Records provided:
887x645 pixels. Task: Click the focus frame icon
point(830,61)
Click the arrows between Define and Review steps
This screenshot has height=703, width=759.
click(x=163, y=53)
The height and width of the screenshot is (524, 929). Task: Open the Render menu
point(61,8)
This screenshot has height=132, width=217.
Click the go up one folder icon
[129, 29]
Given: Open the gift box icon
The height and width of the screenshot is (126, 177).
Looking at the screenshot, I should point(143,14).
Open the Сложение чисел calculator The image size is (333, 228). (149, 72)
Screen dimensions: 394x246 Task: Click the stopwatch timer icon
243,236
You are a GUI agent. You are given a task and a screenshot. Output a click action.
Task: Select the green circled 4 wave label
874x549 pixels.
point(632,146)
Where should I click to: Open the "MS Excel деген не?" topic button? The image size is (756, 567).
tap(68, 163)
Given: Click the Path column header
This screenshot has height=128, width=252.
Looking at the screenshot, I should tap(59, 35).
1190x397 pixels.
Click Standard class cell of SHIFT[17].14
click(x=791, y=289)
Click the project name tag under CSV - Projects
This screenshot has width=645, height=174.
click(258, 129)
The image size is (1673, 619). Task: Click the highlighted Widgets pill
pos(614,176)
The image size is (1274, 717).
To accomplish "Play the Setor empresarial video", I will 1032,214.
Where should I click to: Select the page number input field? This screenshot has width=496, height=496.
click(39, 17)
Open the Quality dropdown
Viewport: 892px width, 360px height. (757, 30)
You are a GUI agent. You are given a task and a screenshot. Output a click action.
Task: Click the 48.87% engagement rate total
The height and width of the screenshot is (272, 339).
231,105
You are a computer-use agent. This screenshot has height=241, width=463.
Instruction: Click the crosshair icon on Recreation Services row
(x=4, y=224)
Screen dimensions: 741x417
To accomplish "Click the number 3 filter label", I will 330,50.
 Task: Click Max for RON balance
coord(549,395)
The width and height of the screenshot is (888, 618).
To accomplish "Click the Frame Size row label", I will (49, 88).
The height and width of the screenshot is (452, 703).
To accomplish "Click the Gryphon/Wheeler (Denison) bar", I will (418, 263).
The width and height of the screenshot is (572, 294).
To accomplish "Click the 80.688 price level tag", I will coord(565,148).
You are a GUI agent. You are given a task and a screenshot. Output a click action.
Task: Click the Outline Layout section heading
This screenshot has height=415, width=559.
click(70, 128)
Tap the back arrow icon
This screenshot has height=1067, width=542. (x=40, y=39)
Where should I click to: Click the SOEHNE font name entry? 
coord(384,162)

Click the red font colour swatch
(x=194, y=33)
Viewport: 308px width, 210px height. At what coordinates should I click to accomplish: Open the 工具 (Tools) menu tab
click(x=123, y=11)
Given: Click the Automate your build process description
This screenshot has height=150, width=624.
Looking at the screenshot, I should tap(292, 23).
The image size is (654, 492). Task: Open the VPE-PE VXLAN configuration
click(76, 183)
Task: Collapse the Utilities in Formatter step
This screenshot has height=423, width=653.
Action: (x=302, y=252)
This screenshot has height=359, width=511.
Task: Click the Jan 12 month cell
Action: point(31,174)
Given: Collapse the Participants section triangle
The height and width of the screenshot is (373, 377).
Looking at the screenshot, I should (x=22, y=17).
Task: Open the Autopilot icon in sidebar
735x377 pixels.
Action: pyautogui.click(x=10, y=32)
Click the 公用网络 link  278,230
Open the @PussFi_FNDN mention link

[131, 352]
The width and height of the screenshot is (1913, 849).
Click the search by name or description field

Given exercise: Lay out the lines from the one containing "The width and height of the screenshot is (1913, 849)." through the end of the records as a JSON list of strings, one string per line, with blank lines left out.

Result for this exercise:
[
  "The width and height of the screenshot is (1913, 849).",
  "Click the search by name or description field"
]